Ne tirez pas sur les ambulants, mais…

© D.R

Je me souviens déjà quand j’étais tout petit, et que j’étais en voiture avec mon père, que Dieu ait son âme, il avait l’habitude de s’arrêter à chaque fois qu’il voyait, au bord de la route ou en plein milieu d’une avenue, un étal de pastèques, d’oranges, de raisins, ou bien – et c’était ses préférés- les  vendeurs ambulants de poulets fermiers, de dindes ou de pigeonneaux.

Il aimait bien marchander avec eux, se souciant peu des klaxons et des embouteillages qu’il causait parfois en s’arrêtant n’importe où et n’importe comment. Il finissait toujours par revenir tout fier avec plein de marchandises sous les bras. En remontant dans la voiture, il nous disait presque à chaque fois «qu’il faut aider ces gens-là parce qu’ils bossent pour leurs familles et pour leurs enfants». Mon père avait tellement d’affection pour eux qu’il y en avait certains qui venaient parfois avec leurs chariots jusqu’à notre maison et frappaient à notre porte pour lui proposer leur marchandise.

Et je ne me rappelle pas qu’il a un jour refusé de le faire même si notre frigo était bondé et notre cuisine achalandée, au grand dam de ma maman qui ne savait plus quoi faire de tout ce surplus. Ce n’est que beaucoup plus tard que j’ai compris le message que mon père voulait nous transmettre, à savoir que ces marchands ambulants avaient besoin de nous et qu’il faut toujours les défendre et être de leur côté.

Je me souviens également qu’à cette époque-là, ils étaient tout le temps pourchassés parce qu’on appelait pudiquement «les forces de l’ordre» dont certains éléments avaient l’habitude de fermer les yeux, moyennant une petite pièce pour eux et un gros billet pour leur chef. Si je vous raconte tout ça, c’est parce que le phénomène a pris depuis une envergure sans commune mesure avec le passé.

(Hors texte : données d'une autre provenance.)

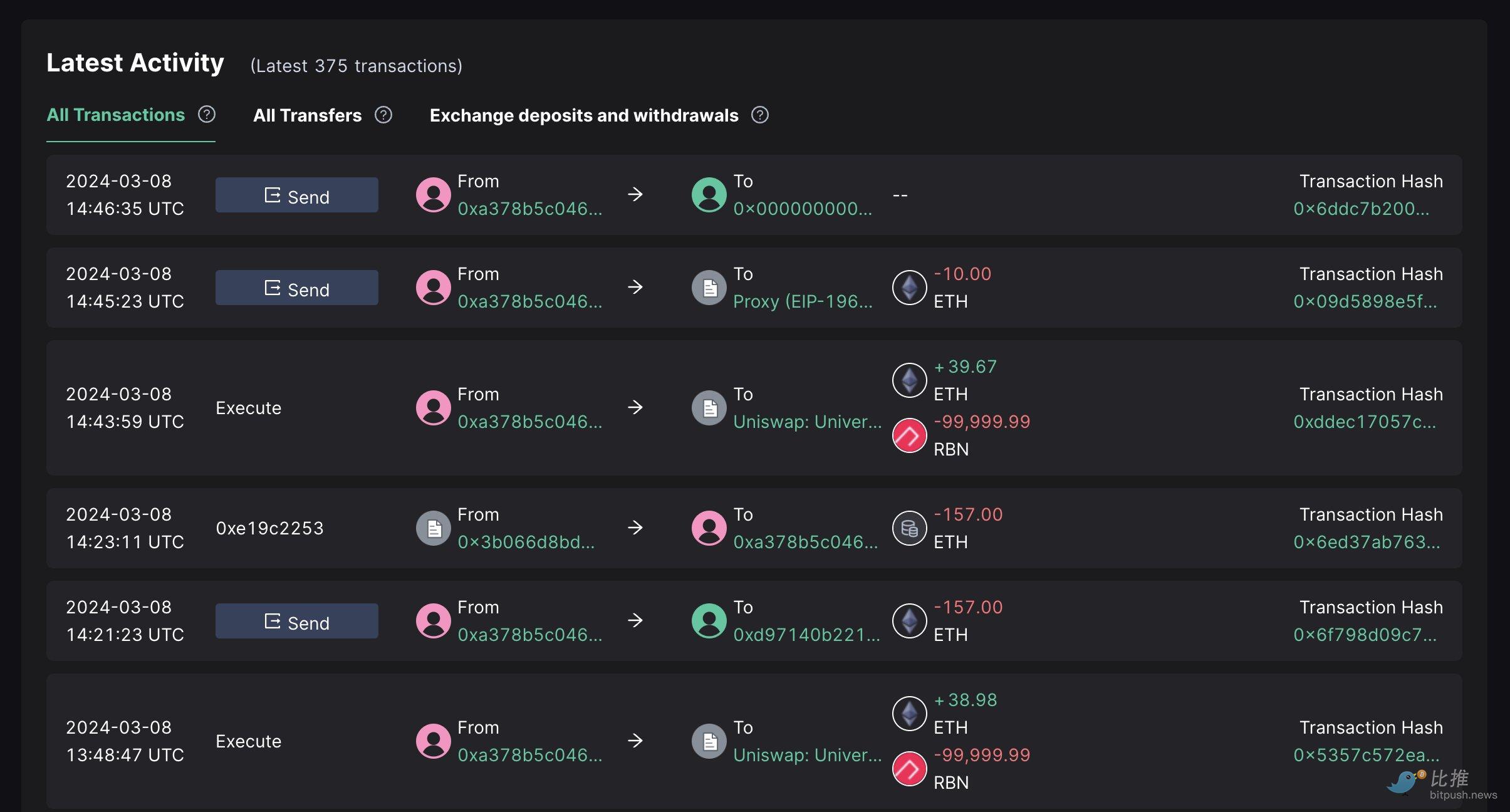
Task: Click help icon beside Exchange deposits and withdrawals
Action: 760,115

En effet, ce qui constituait l’exception pour le commerce formel et ne semblait pas trop le gêner, est devenu aujourd’hui la règle avec, paraît-il, la mainmise de grands patrons occultes qui tireraient les ficelles et profiteraient du système. Je mets tout ça au conditionnel alors qu’il suffit de voir ce que sont devenus des quartiers entiers où il n’est plus possible ni d’y entrer ni d’en sortir ni encore moins traverser.

De vrais souks se sont installés en toute impunité bloquant rues, ruelles et même parfois de grands boulevards comme c’est le cas à Casablanca, Rabat et partout ailleurs. Ce ne sont plus, comme avant, des marchands ambulants itinérants qui se déplaçaient au gré de leur humeur et de leurs clients, aujourd’hui ce sont de grands hyper-marchés archaïques bien installés et bien organisés. Quand je vois ça, j’ai quelquefois froid dans le dos en pensant, par exemple, à un incendie ou tout autre type d’accident, car il serait absolument impossible de faire venir une ambulance ou un camion de pompiers car il leur serait absolument impossible de passer.

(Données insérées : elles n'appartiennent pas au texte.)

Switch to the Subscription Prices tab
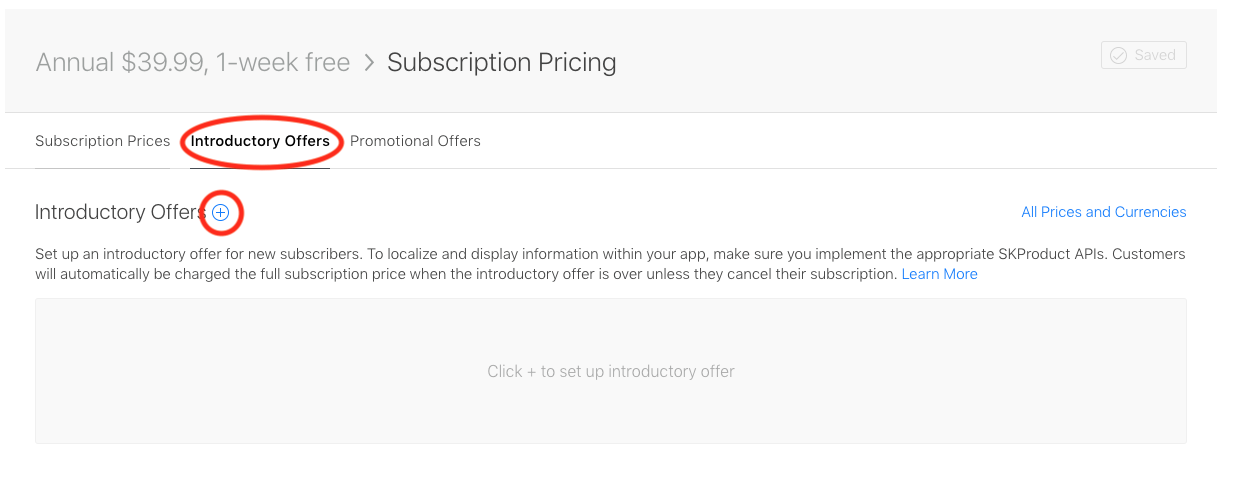Screen dimensions: 1240x494 click(x=103, y=141)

Comment est-ce possible qu’autorités publiques et élus aient laissé développer ces marchés d’un autre âge et d’une autre? et sans voir et entrevoir les conséquences très graves qui peuvent en découler ? Il m’arrive souvent d’aborder ce problème avec des amis ou parfois même avec des responsables, et la réponse est toujours la même : «attention, c’est une question sociale». Traduction : si on touche à ça, ça risque de brûler. Bien sûr, il serait hors de question de mettre ces gens dehors, d’un coup et tous en même temps.

Certains ont essayé de le faire et d’autres l’ont même fait, et ils se sont fait, à juste titre, taper sur les doigts. C’est vrai, on n’a pas le droit de mettre fin, du jour au lendemain, à des activités qui permettent à des milliers, voire des dizaines de milliers d’hommes et de femmes, de vivre et de faire vivre leurs familles. Il faut bien réfléchir avant d’agir et proposer des solutions radicales, modernes et à long terme, et faire tout pour mettre un terme définitif aux passe-droits et à tous ceux qui en profitent. Il ne faut surtout pas jeter le bébé avec l’eau du bain, mais si on peut se débarrasser de la saleté, ça serait vraiment bien.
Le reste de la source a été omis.